How to plant shade trees in Texas


By ADAM RUSSELL  | Texas A&M AgriLife

In Texas, late fall and early winter is the perfect time to plant shade trees.

Trees in containers

Transplanting and establishing container trees is a relatively easy process if you follow Texas A&M AgriLife Extension Service recommendations.

“Planting shade trees is pretty simple,” said Eric Taylor, a Texas A&M Forest Service silviculturist and AgriLife Extension forestry specialist. “But there are certainly science-based tips that can get them off to a good start and improve the overall development.”

When to plant

Taylor said trees in containers or burlap bags can be planted any time if they are properly cared for. But the best time to plant deciduous trees is when they are dormant – late-fall to early spring.

He prefers planting in the fall as soon as there is sufficient soil moisture.

Shade trees planted in spring or summer can survive and do well, but they will need more attention, such as more frequent watering, he said.

Right shade tree, right site

Taylor said choosing the right tree to plant and planting location are important decisions. Texas A&M Forest Service has a tree selector website that can help landowners decide.

“We have loads of tools to help in the selection process, but once you decide, it’s important to get a good, quality tree. Make sure you scrutinize it before purchasing or planting. If you hire a professional planter, still look over the tree for potential problems.”

Those include wounds, breaks, multiple stems and unhealthy, rootbound or girdling roots, Taylor said.

Make sure the tree has a strong, single stem.

Look for trees wounded from lines tied to prevent them from blowing over, which can cause damage to the cambium, the growth layer of the tree just under the bark.

Roots should be inspected too, Taylor said. Look for numerous small, whitish roots. Roots that are brown throughout are exhibiting signs of inadequate water and other potential problems.

Make sure the roots are not girdling, or wrapping, around the base of the tree.

How to plant

Taylor suggests digging a planting hole at least twice the width of a shade tree’s pot. The hole should be deep enough for the root collar – a distinct line where the tree’s roots and stem meet – to be level with the ground.

Do not pull the tree by the stem when removing it from a container because of potential damage to the cambium layer, Taylor said. Lay the container on its side, then push on its sides as you rotate to loosen the soil before carefully removing the pot from the tree.

Make sure the roots are ready to explore new soil and not wrapped around each other or pointing upward, he said. However, you must limit root exposure to open air, he said. Root direction also is crucial.

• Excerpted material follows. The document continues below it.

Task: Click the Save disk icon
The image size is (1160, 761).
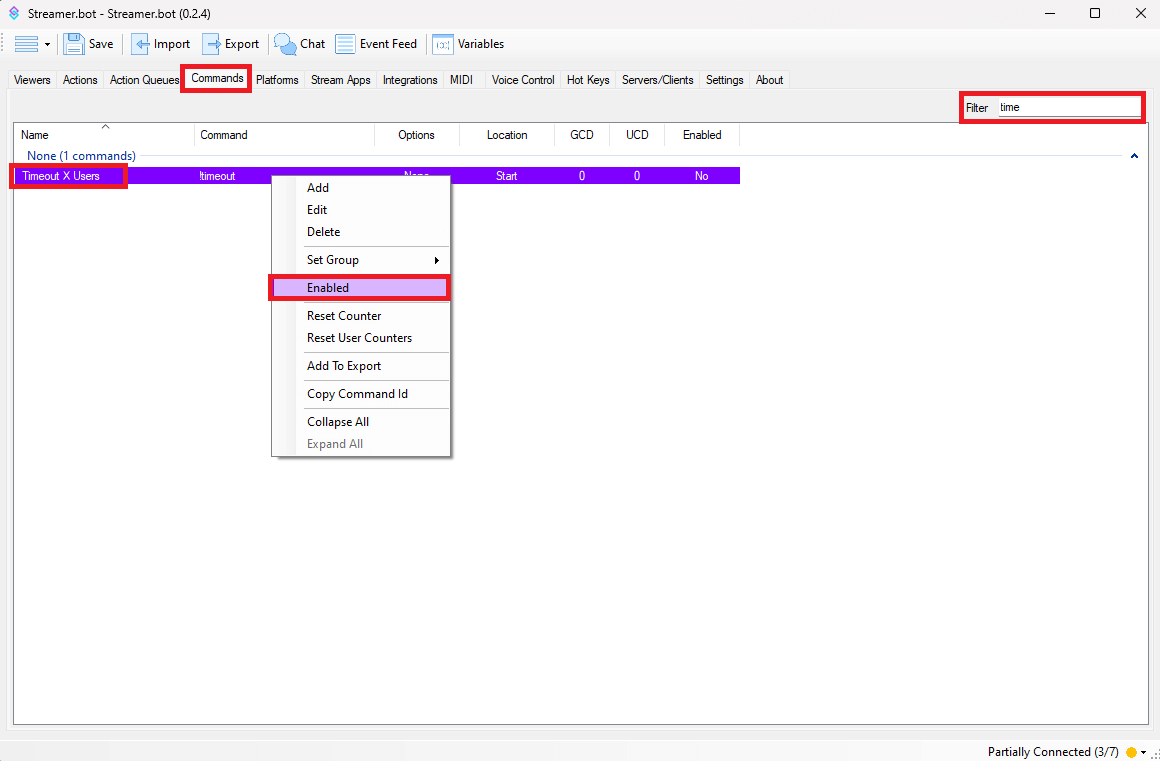Action: click(x=75, y=44)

Once the tree is in place, carefully backfill the hole with quality soil. Mix in some sand if the soil removed is heavy with clay. This will help the roots explore. Do not use mulch in the soil mix because it contains elements limiting root growth. Mulch can be used on the surface, but only a thin layer.

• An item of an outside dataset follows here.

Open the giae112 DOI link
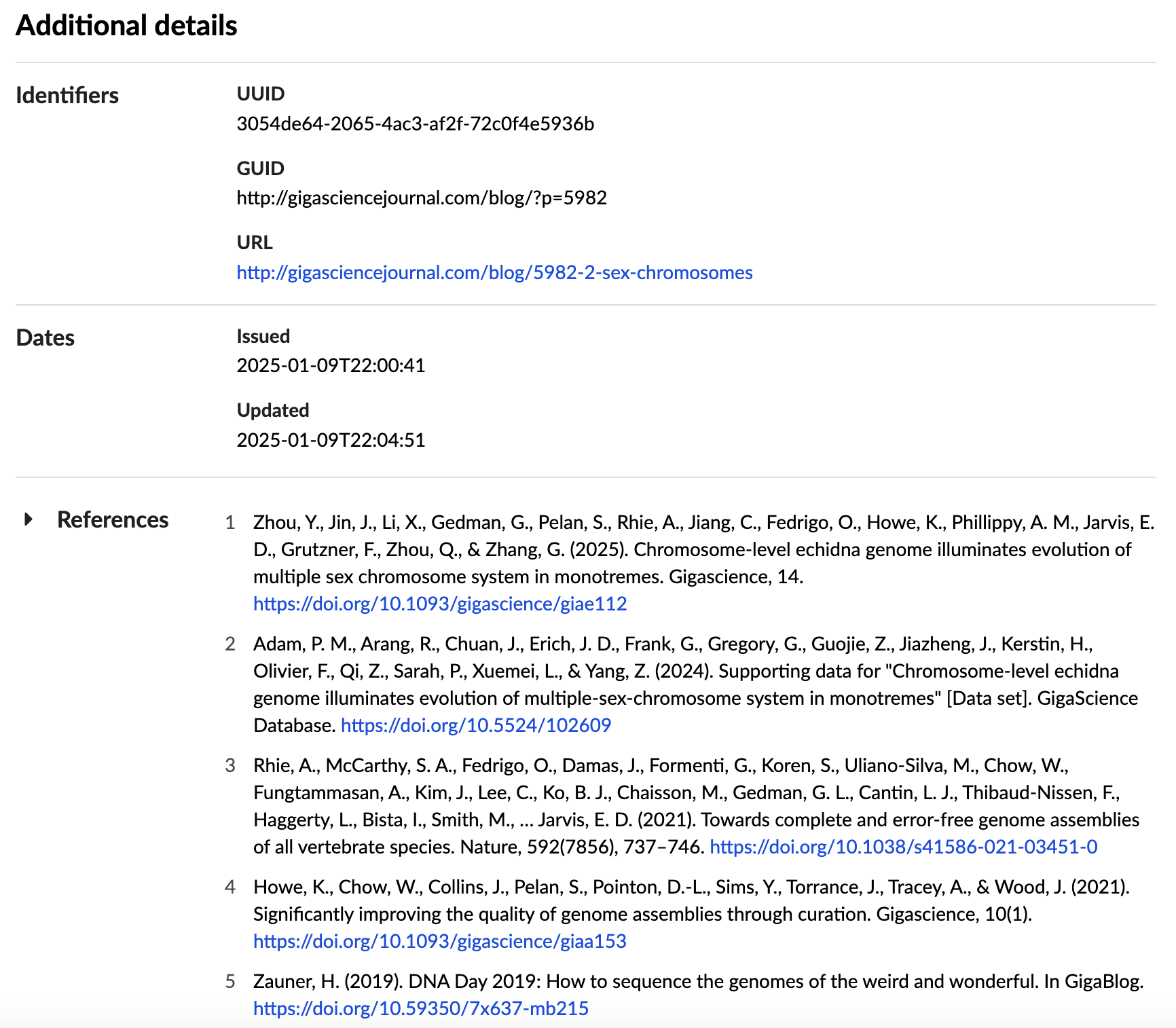1176x1028 pixels. tap(440, 604)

Taylor said watering correctly is the next critical aspect.

Taylor suggests watering with a soaker hose just beyond the root ball to begin. At each watering, run the soaker hose until moisture reaches 10-15 inches into the soil. No water should run off the soil.

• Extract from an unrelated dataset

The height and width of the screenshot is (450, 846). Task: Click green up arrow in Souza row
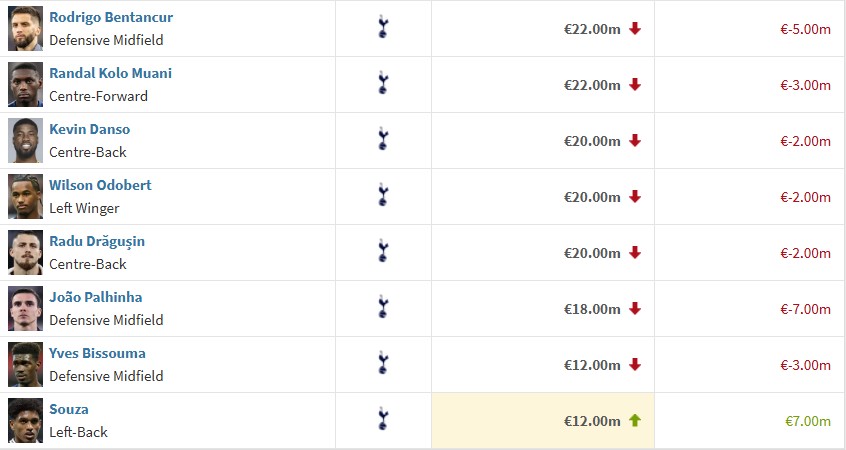634,421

“Sprinklers do very little for trees,” he said.

Watering frequency will depend on rainfall and temperatures. Newly planted trees, with their small root system, will need watering every three to four days for the first summer. Sandy soils may need more frequent watering than loamy or clay soils.

Water in the early evening.

Fertilizer is a ‘no-no’

Taylor said newly planted trees should not be fertilized. Fertilizer artificially forces the tree to elongate and grow its tips beyond its potential form.

Fertilizing can help fortify healthy trees to resist decline from a tough spring or early summer, he said, but fertilizers are not necessary for newly planted trees.

Staking a tree for support

Most smaller transplants won’t need supports to keep them stable, but larger trees or a tall tree replanted to fix root-binding may need stakes, Taylor said.

Be careful when staking trees for support. Use straps designed for the task or anything that creates a large surface area to distribute the pressure along the stem to protect the cambium. Also, make sure the support points are not wrapped too tightly around the tree.

An eyebolt can also be screwed into the stem of the tree at the proper height to provide support in multiple directions. However, the eye-bolt method is not advised in areas with known cases of oak wilt because the disease enters through open wounds.

Go native

Taylor recommends planting species native to the region.

The Texas A&M Forest Service has several web applications that provide good tree species options and recommendations for specific Texas regions and how to care for trees, including managing pests and diseases.